Page extract:

►

Freedom is holy principle on which human life is based, for which people are fighting for within the historical and personal development. Freedom shows a quality and beauty of life, but it is not easy achievable.

It is very difficult to gain it and even more difficult to maintain. Only a developed person can express freedom up to the end. For the maintaining of the freedom knowledge and experience is needed, responsibility, and, of course, courage. Without mentioning there is no freedom. Knowledge and experience enrich human life and only that abundance makes possible independency. Without that kind of abundance there is no freedom, only combat.

Of course, it is needed to make difference the freedom of expression from the freedom of the press. While the freedom of opinion and expression is unlimited, problem with the freedom of the press is little bit different. Question arises: How to find balance between ensuring to the press to inform the public about the events and in the same time to stop appearances of the information that jeopardize integrity of the individual and social security. Difficulty lies down in it that both extremes will damage society interest. It is bad if too much wrong types of the information become public and if too many persons or social structure as the whole would be jeopardized by that. In the same time, it is equally bad for the social structure, as the whole and by that for the individuals, who are living in that society, if government conducts too much control over the media. Somewhere between those two extremes we can hope and expect to find real balance.

Media must be free, but responsible in front of the public, and not in front of the government.

Please, do hear the following sentence: “Every man may revise constitutional principles on which authority is based on, draw attention on its mistakes and disadvantages investigate and reveal its mistakes, and warn fellow citizens on its baleful consequences”. This was told by Thomas Erskine, Scottish jurist and historian at the end of eighteen century. So, today, almost 250 years later, we are still combating for the mentioned rights. At least on certain areas and within certain ideologies of prevalence.

About government regulation and control of the media there is no complete harmony even in the most democratic society. Problem arise not within preventing the government to be involved in freedom of the media, but what to do and in which way prevent that journalists and media abuse and misuse that freedom. Who need to regulate, control and penalize them? Can public do that?

◄

Goal 1:
In the passage on freedom of the press, who is credited with the quoted sentence about revising constitutional principles?
Goal 2:
Rewrite as a short bulleted list the paragraph of the passage on freedom of the press that begins "Of course, it is needed to make difference".
Goal 3:
Write out the part of the passage on freedom of the press starting at "Media must be" and ending at "ideologies of prevalence.".
The data come from a separate source, unrelated to the passage on freedom of the press.

Information shown:
►

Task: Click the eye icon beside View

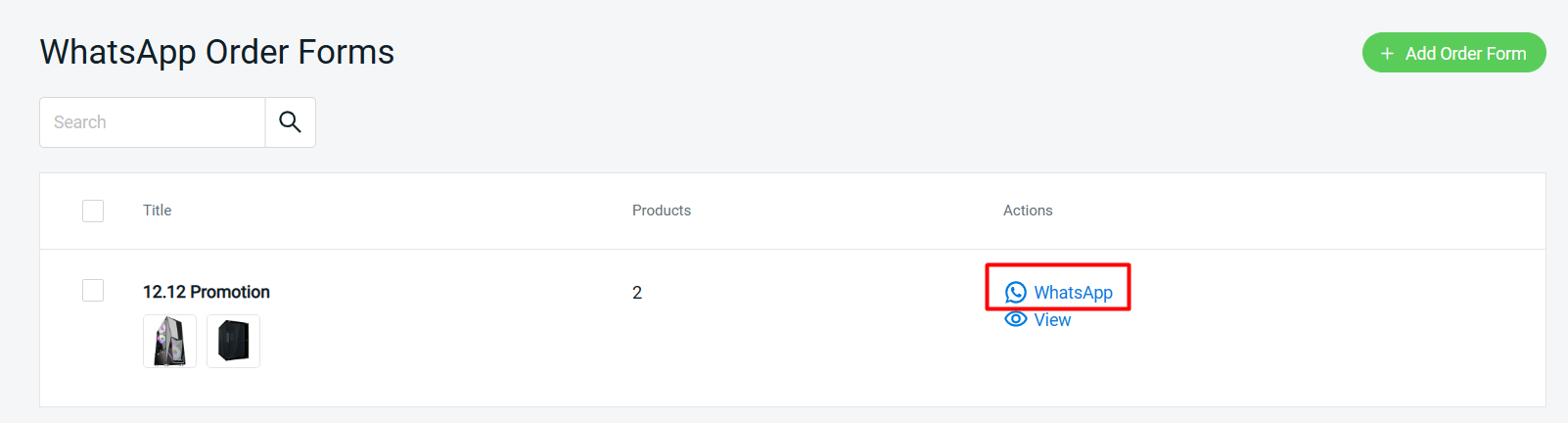Action: [x=1016, y=319]
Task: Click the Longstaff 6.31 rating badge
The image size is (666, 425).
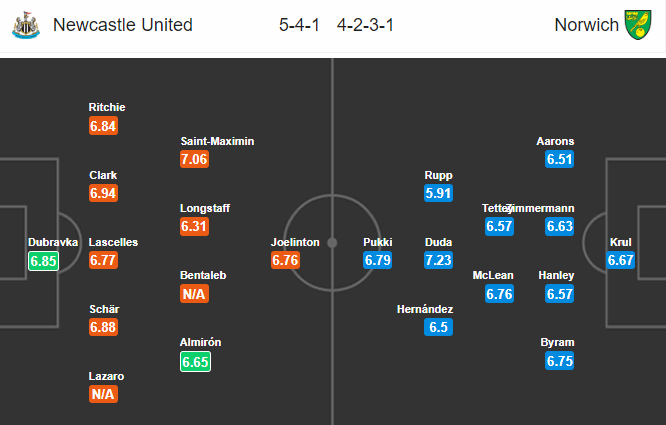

◄

Worked answer 1:
Thomas Erskine, a Scottish jurist and historian, at the end of the eighteenth century.

Worked answer 2:
- Freedom of expression must be distinguished from freedom of the press.
- Freedom of opinion and expression is unlimited, but freedom of the press poses a different problem.
- The challenge is balancing the press's role in informing the public against stopping information that threatens individual integrity and social security.
- Both extremes harm society's interest:
  - too much harmful information becoming public and endangering people or the social structure
  - too much government control over the media
- A real balance can be hoped for somewhere between these extremes.

Worked answer 3:
Media must be free, but responsible in front of the public, and not in front of the government.

Please, do hear the following sentence: “Every man may revise constitutional principles on which authority is based on, draw attention on its mistakes and disadvantages investigate and reveal its mistakes, and warn fellow citizens on its baleful consequences”. This was told by Thomas Erskine, Scottish jurist and historian at the end of eighteen century. So, today, almost 250 years later, we are still combating for the mentioned rights. At least on certain areas and within certain ideologies of prevalence.